The Williamsons declared bankruptcy shortly after the arbitration award and objected to the amount of GME's asserted secured claim. Id., Dkt. No. 56. The Bankruptcy Court ruled that the secured portion of GME's claim was limited to $100,000 plus interest and it discharged the remainder of GME's claim. See id., Dkt. No. 62. The secured amount did not include attorney fees. Id. GME then moved in state court for an order foreclosing on the Williamsons' property, seeking a foreclosure judgment that included attorney fees; if successful, this would have allowed GME to collect an amount in excess of its secured claim as determined by the Bankruptcy Court. (Dkt. No. 7 at 8); In re Williamson, Case No. 18-10441-TWD, Dkt. No. 74-2 at 3. The state court entered a judgement and decree of foreclosure but limited the amount of GME's secured claim to the amount determined by the Bankruptcy Court. (Dkt. No. 9-2 at 78); see In re Williamson, No. 18-10441-TWD, Dkt. No. 74-3 at 2. On March 6, 2020, GME filed a motion for reconsideration, which the state court denied on March 20, 2020. (See Dkt. No. 9-2 at 81, 88); In re Williamson, No. 18-10441-TWD, Dkt. No. 74-4, 74-5. GME appealed. Id., Dkt. No. 83 at 3.

On March 9, 2020, the King County sheriff levied the property. See In re Williamson, No. 18-10441-TWD, Dkt. No. 85-2 at 4-6. The levy was later quashed because it was obtained in violation of the 10-day statutory stay on execution. (See Dkt. No. 9-2 at 94.) Meanwhile, the Williamsons entered into a purchase and sale agreement for the property for $746,250, set to close on March 27, 2020. See In re Williamson, No. 18-10441-TWD, Dkt. No. 84-1. GME did not provide a payoff figure when requested to do so by the Williamsons, and the sale failed to close. Id., Dkt. No. 84 at 1-2. In April, the Williamsons found another buyer and the sale closed at $720,000. See id. at 2; (Dkt. No. 9-2 at 133.)

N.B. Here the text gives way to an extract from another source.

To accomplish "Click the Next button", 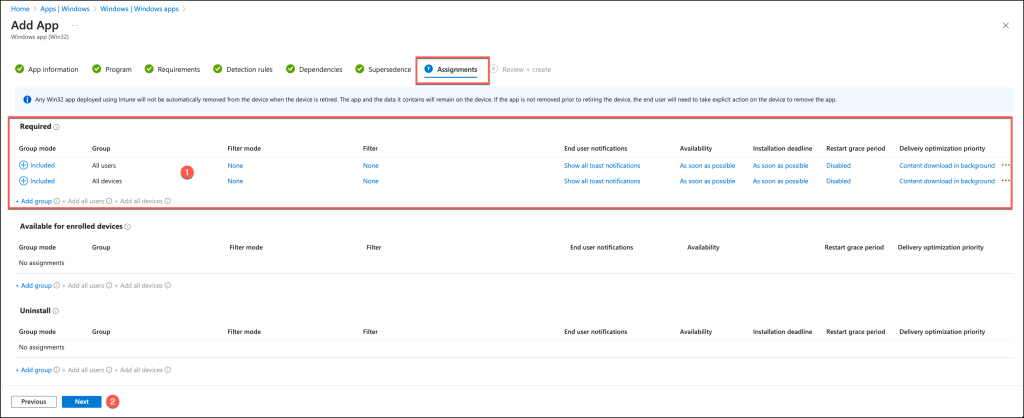I will click(x=81, y=401).
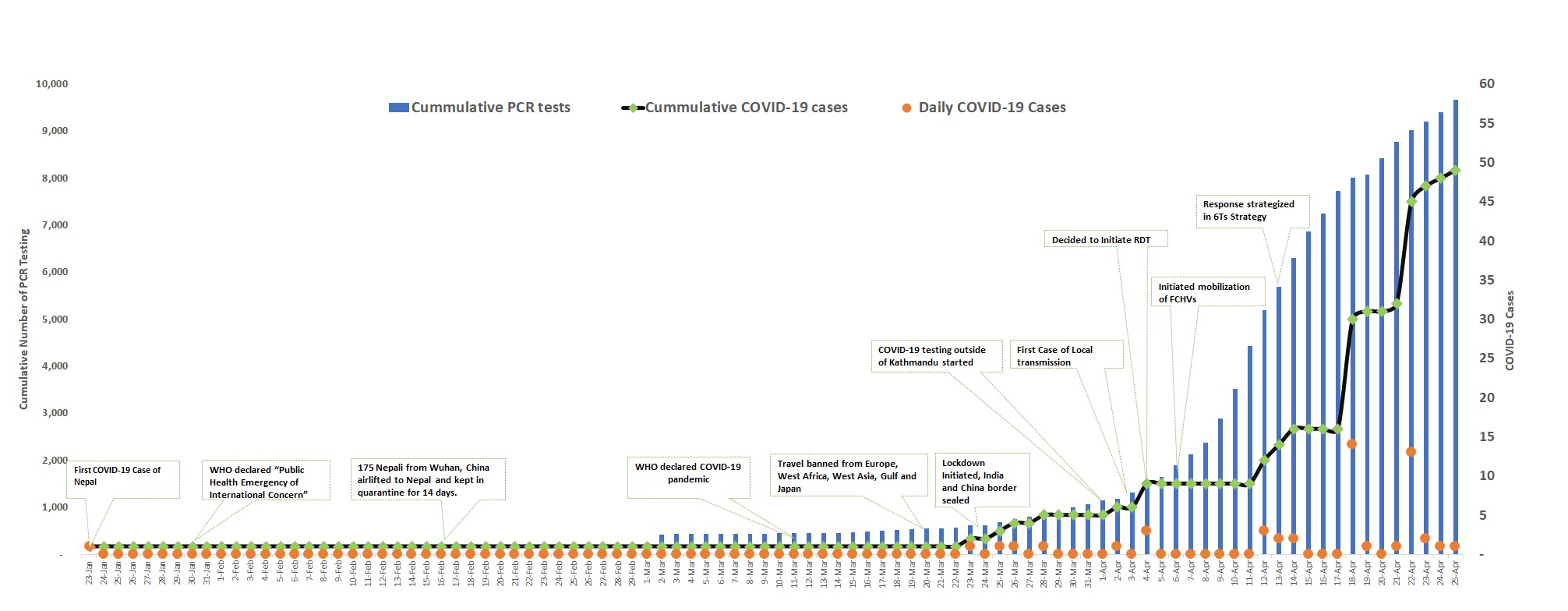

The Bankruptcy Court held GME in contempt of court, finding that GME had violated the discharge injunction by attempting to collect a discharged debt with its claim for attorney fees in the foreclosure action. (See Dkt. No. 9-2 at 1, 14-15.) By separate order, the Bankruptcy Court awarded the Williamsons $51,044.45 in contempt sanctions, which included $21,352.45 in attorney fees and $29,692 in lost proceeds from the first private sale. In imposing the sanctions, the Bankruptcy Court found that the first sale's failure to close was a consequence of GME's violation of the discharge injunction. (See Dkt. No. 9-2 at 3.) GME does not challenge the order finding it in contempt but appeals from the order granting sanctions. (See Dkt. No. 8 at 9.)

II. DISCUSSION

This Court has appellate jurisdiction over a final order and judgment from the Bankruptcy Court. 28 U.S.C. § 158(a)(1). The Bankruptcy Court's findings of fact are reviewed for clear error and its conclusions of law are reviewed de novo. In re EPD Inv. Co., LLC, 821 F.3d 1146, 1150 (9th Cir. 2016). The Court will hold the Bankruptcy Court's findings clearly erroneous only if firmly convinced that a mistake has been made, United States v. United States Gypsum Co., 333 U.S. 364, 395 (1948), or if they are "illogical, implausible, or lacking support from the record." In re Retz, 606 F.3d 1189, 1196 (9th Cir. 2010). A "mere showing that the bankruptcy court could have reached another conclusion based upon the evidence presented is insufficient." In re Hongisto, 293 B.R. 45, 49 (N.D. Cal. 2003), aff'd, 86 F. App'x 331 (9th Cir. 2004).

A. Record on Appeal

As a preliminary issue, the Williamsons argue that GME failed to provide an adequate record on appeal. (Dkt. No. 9 at 1-2.) They argue that the Court can reject GME's appeal on this procedural ground alone, and that, if the Court reaches the merits, GME should be required to pay the Williamsons' costs for providing transcripts and excerpts of the record. (Id. at 2.)

1. Legal Standard

As the appellant, GME has the responsibility to provide an adequate record on appeal. In re Kritt, 190 B.R. 382, 387 (9th Cir. BAP 1995). Federal Rule of Bankruptcy Procedure 8009 requires an appellant to designate the items to be included in the record on appeal. Fed. R. Bankr. P. 8009(a)(1)(A). Among other things, the appellant must designate "any opinion, findings of fact, and conclusions of law relating to the issues on appeal including transcripts of all oral rulings." Fed. R. Bankr. P. 8009(a)(4). The appellant must also order the transcripts from the court reporter. Fed. R. Bankr. P. 8009(b)(1). In addition to designating the record, an appellant must serve and file with its brief an appendix containing excerpts of the record, including any relevant transcripts. See Fed. R. Bankr. P. 8018(b)(1).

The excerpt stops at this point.